One big thing is how cumbersome it is to attach to the camera. I finally figured out to loosen the ballhead and grab the stem of the head and rotate to screw it into the camera base. I am used to the small separate piece that has a quick connect attachment to my cheap tripod. I just leave that part screwed into my camera so attaching/detaching from the tripod is a 10 second deal with the cheap tripod. I also have problems with the independent legs going every which way (except where I want them). I see that you can get quick detach brackets for the camera and tripod but they seem expensive and somewhat big and heavy compared to my Sony.

Any tips or links to lessons or a user manual would be appreciated.


----------



## photobug (Jul 10, 2004)

Well, I think the object with the Benbo's is that one shouldn't be in a hurry. 

I think you're going to have to bite the bullet and buy a quick disconnect and use that.
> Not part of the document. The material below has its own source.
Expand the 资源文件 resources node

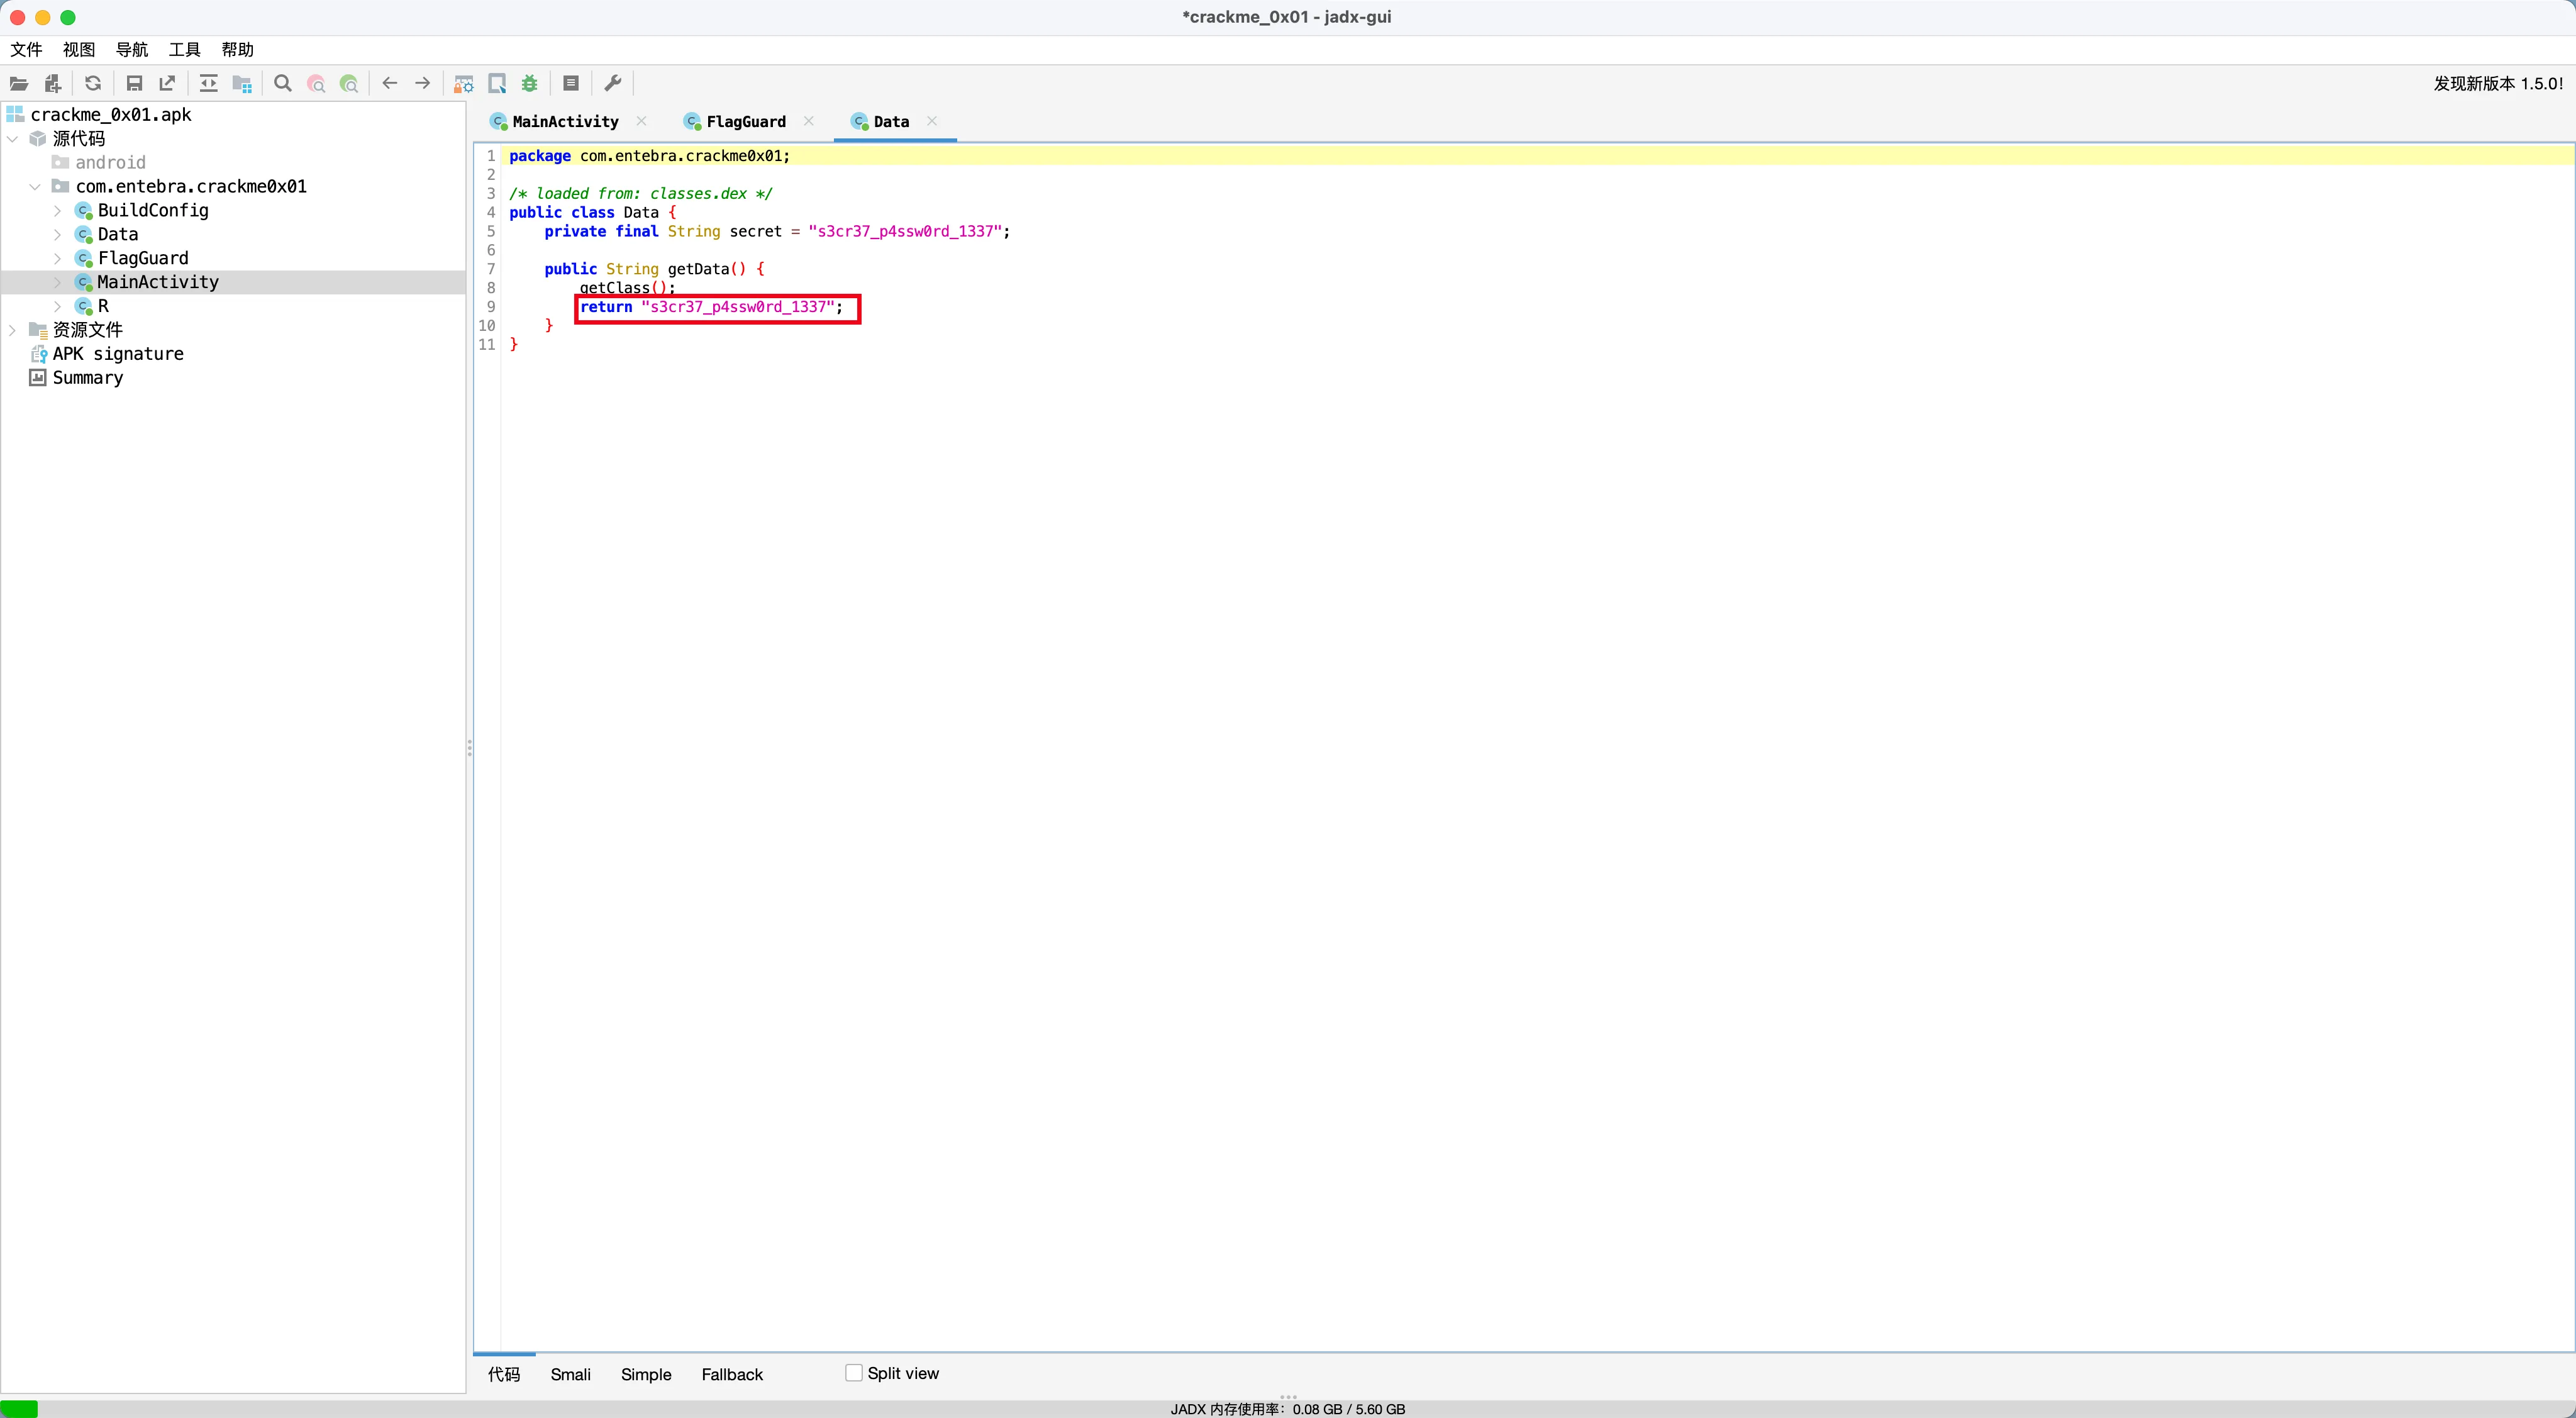12,330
Alternately, you could replace the entire ballhead with one that already has a quick disconnect.

Can't help with a user guide. Couldn't find one online anywhere.


----------



## Slowboat (Jul 11, 2004)

The Benbo Trekker is a great macro photographers tripod, it is light and allows one to position it in the most difficult places and terrain. Downside is that it takes time to setup and position.  I think you have found all the secrets to setup, just the single knob to unlock the center column and legs.
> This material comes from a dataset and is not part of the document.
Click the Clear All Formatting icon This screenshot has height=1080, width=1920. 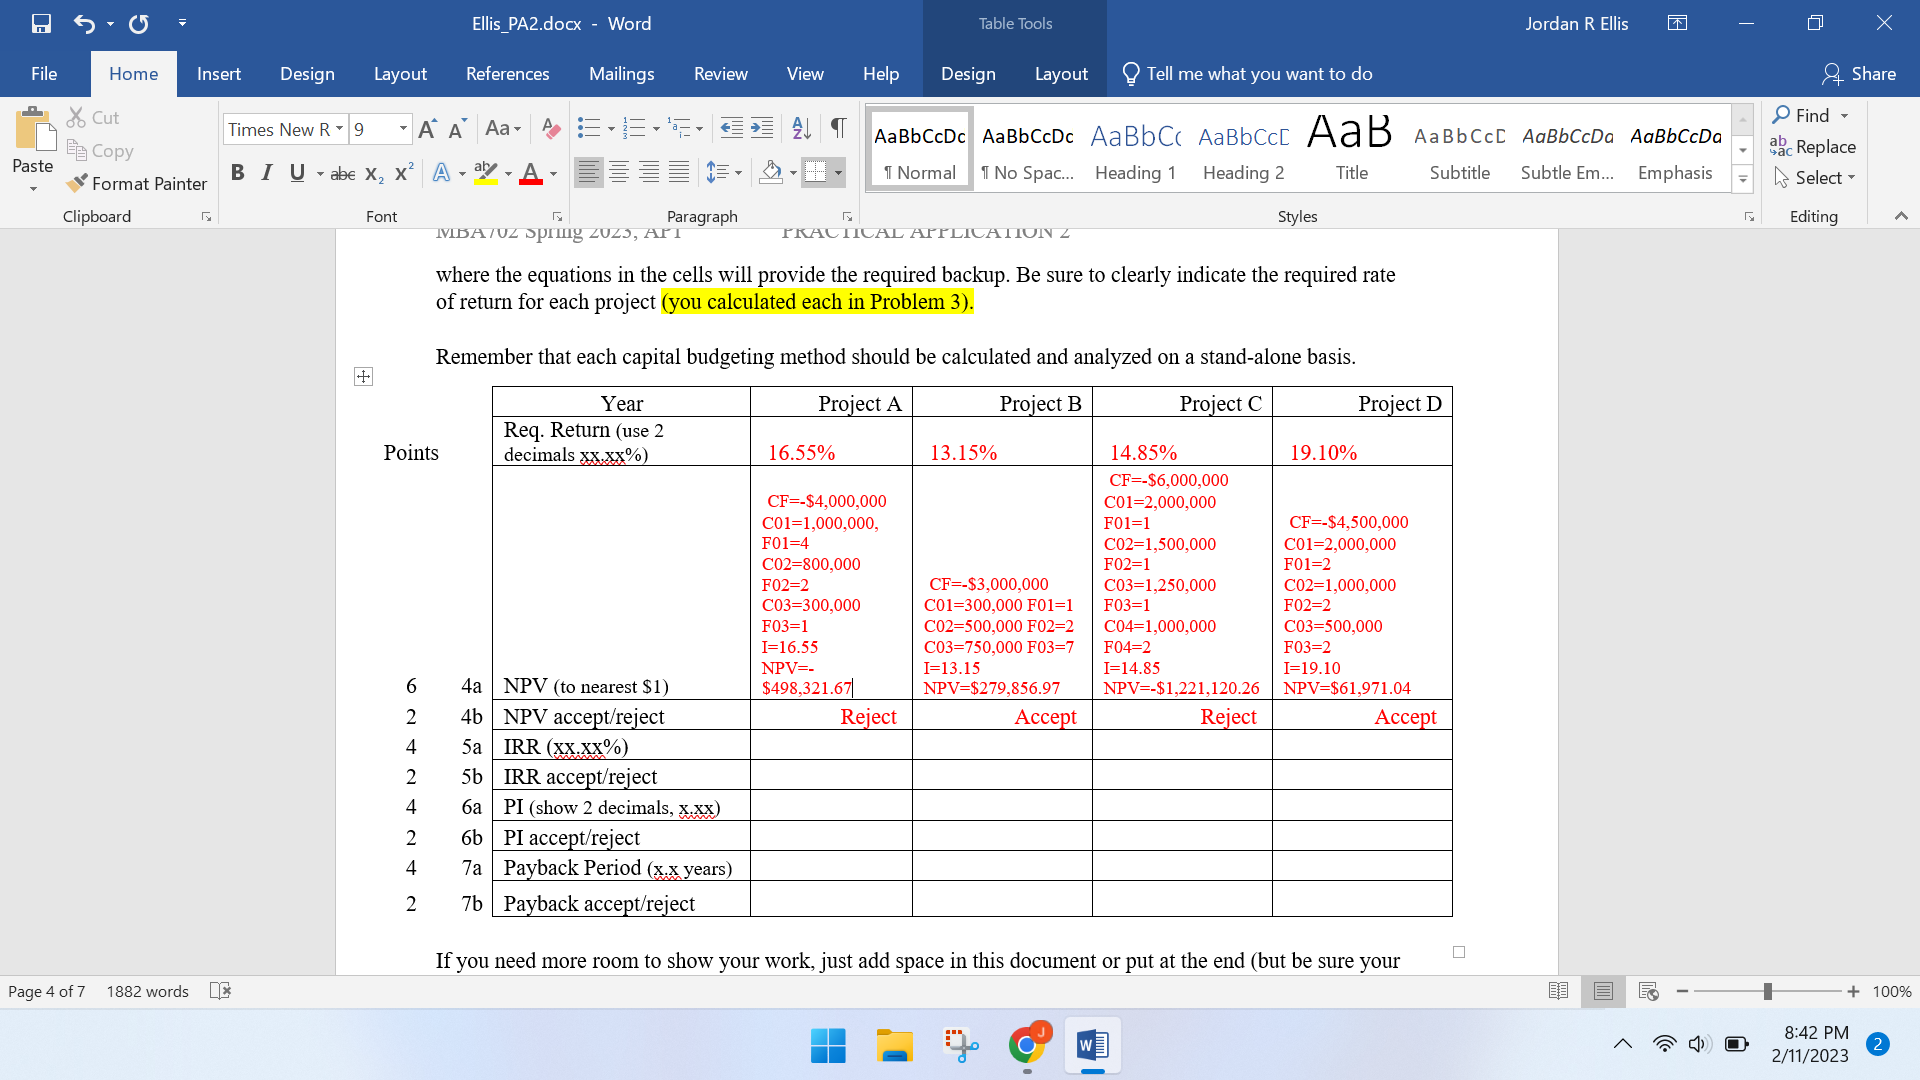pos(550,128)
Like the previous poster mentioned, you will most likely have to get yourself a quick release system, or replace the Benbo ballhead with a Bogen 486RC2, http://www.bhphotovideo.com/bnh/controller/home?O=productlist&A=details&Q=&sku=272449&is=REG, ball head.


----------



## photogoddess (Jul 11, 2004)

I just happen to have the flyer that came with mine. I am finding the one that I have difficult to set up as well. I put a Bogen ball head on mine with a quick release. At least putting the camera on it is easy. he he Anyways, from what I have heard, they are great once you figure them out. 

Here is the brief info that is printed on the flyer. Sorry - they provided no diagrams. 

Setting up all models
To set up the tripod for use in a conventional manner, hold the tripod in one hand with the center column towrds you. Extend each leg by loosening the leg knob by half a turn and re-tighten it when the leg is fully extended. Loosen the main locking handle, hold the two outer legs (One in each hand) close to the main joint. With the foot of the central leg placed on the ground, swing the two outer legs back towards you and place their feet in contact with the ground. Then adjust the angle of the center column to the upright position and tighten the main lever. The tripod is then set up conventionally.

Now familiarise yourself with the many positions that the tripod can be adjusted to by unlocking the handle and swinging the center column to various angles.

The tripod can be used at very low level if the legs are closed right down and the center column positioned in a horizontal or near horizonal position.

Once the camera has been fitted, always grip the center column just below the camera before loosending the main locking lever. When the tripod is used in some positions, loosening the locking lever without first steadying the center column could result in camera damage.

Hope this helps.


----------



## drdan (Jul 11, 2004)

Thanks everybody. Those instructions will get me started. At least I know there is not some simple trick to it that I was missing. The quick release head that you have there looks pretty good and less cumbersome than what I saw. 

BTW, you can't put a comma directly after a link. It will prevent it from working.


----------



## Slowboat (Jul 11, 2004)

Those darn commas   Thanks for the head up..


----------



## drdan (Jul 11, 2004)




----------